The main effort was to give a realisation, at once
splendid and penetrating in its truth, of the subject
presented; and colour in accordance with the true Venetian
principle was used not only as the decorative vesture,
but as the very body and soul of painting as
what it is, indeed, in Nature.
To put forward Paolo Veronese
as merely the dazzling virtuoso would all the same
be to show a singular ignorance of the true scope of
his art. He can rise as high in dramatic passion
and pathos as the greatest of them all, when he is
in the vein; but these are precisely the occasions
on which he most resolutely subordinates his colour
to his subject and makes the most poetic use of chiaroscuro;
as in the great altar-piece The Martyrdom of St.
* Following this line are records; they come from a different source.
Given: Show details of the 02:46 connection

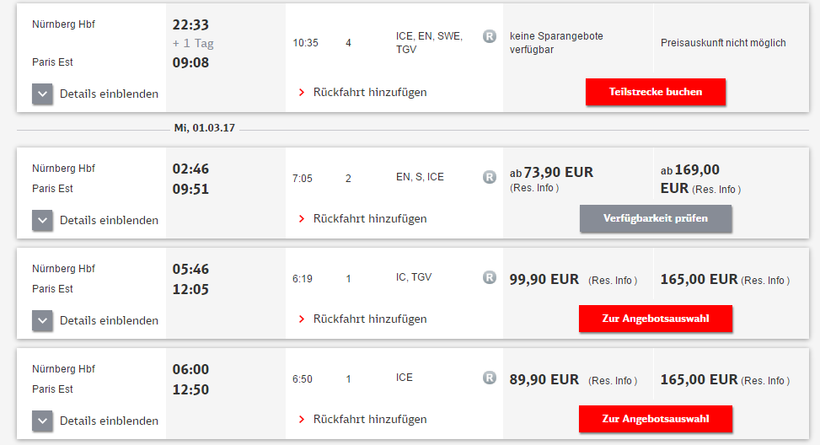Looking at the screenshot, I should point(42,220).
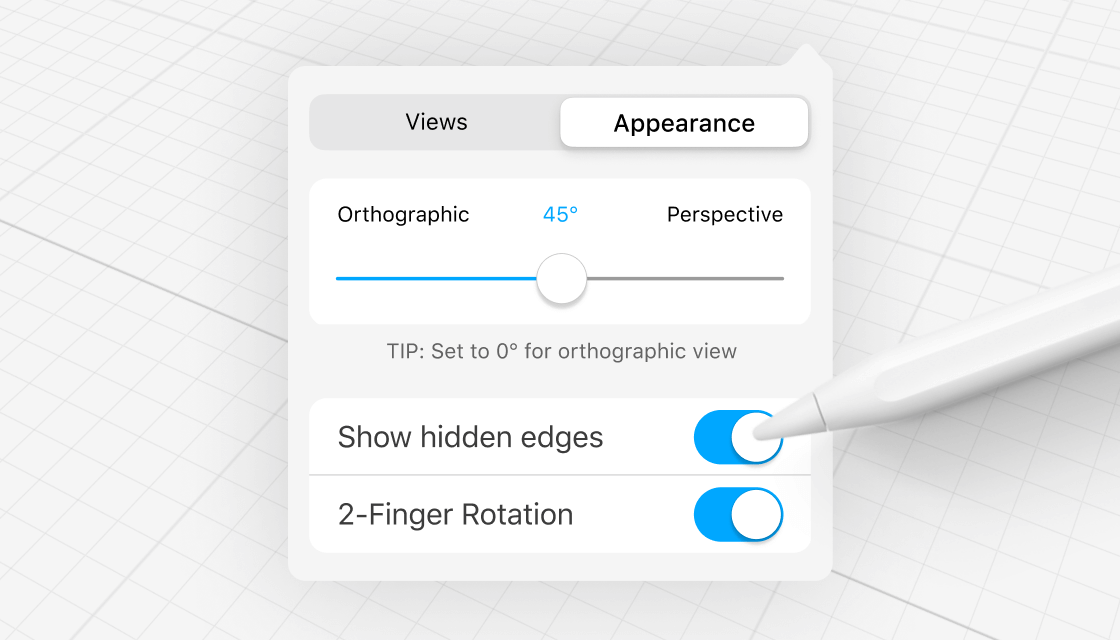Click the TIP text about orthographic view
Screen dimensions: 1120x640
[561, 351]
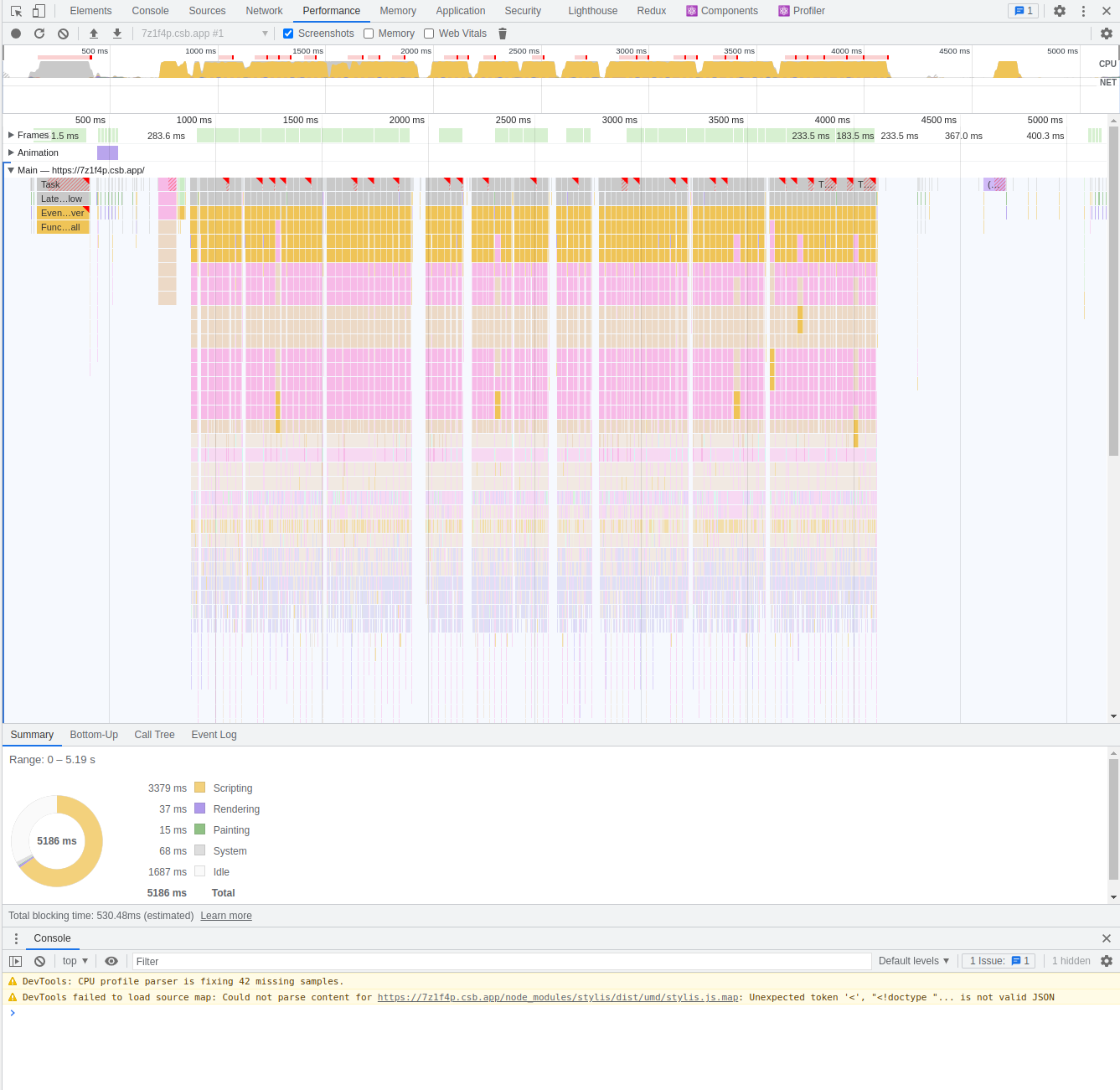The image size is (1120, 1090).
Task: Disable the Screenshots option
Action: tap(288, 34)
Sebastian in the church of that name, the too
little known St. Francis receiving the Stigmata
on a ceiling compartment of the Academy of Arts at
Vienna, and the wonderful Crucifixion which
not many years ago was brought down from the sky-line
of the Long Gallery in the Louvre, and placed, where
it deserves to be, among the masterpieces. And
yet in this last piece the colour is not only in a
singular degree interpretative of the subject, but
at the same time technically astonishing with
certain subtleties of unusual juxtaposition and modulation,
delightful to the craftsman, which are hardly seen
again until we come to the latter half of the present
century. So that here we have the great Veneto-Veronese
master escaping altogether from our theory, and showing
himself at one and the same time profoundly moving,
intensely significant, and admirably decorative in
colour. Still what was with him the splendid exception
was with Titian, and those who have been grouped with
Titian, the guiding rule of art. Though our master
remains, take him all in all, the greatest of Venetian
colourists, he never condescends to vaunt all that
he knows, or to select his subjects as a groundwork
for bravura, even the most legitimate. He is
the greatest painter of the sixteenth century, just
because, being the greatest colourist of the higher
order, and in legitimate mastery of the brush second
to none, he makes the worthiest use of his unrivalled
accomplishment, not merely to call down the applause
due to supreme pictorial skill and the victory over
self-set difficulties, but, above all, to give the
fullest and most legitimate expression to the subjects
which he presents, and through them to himself.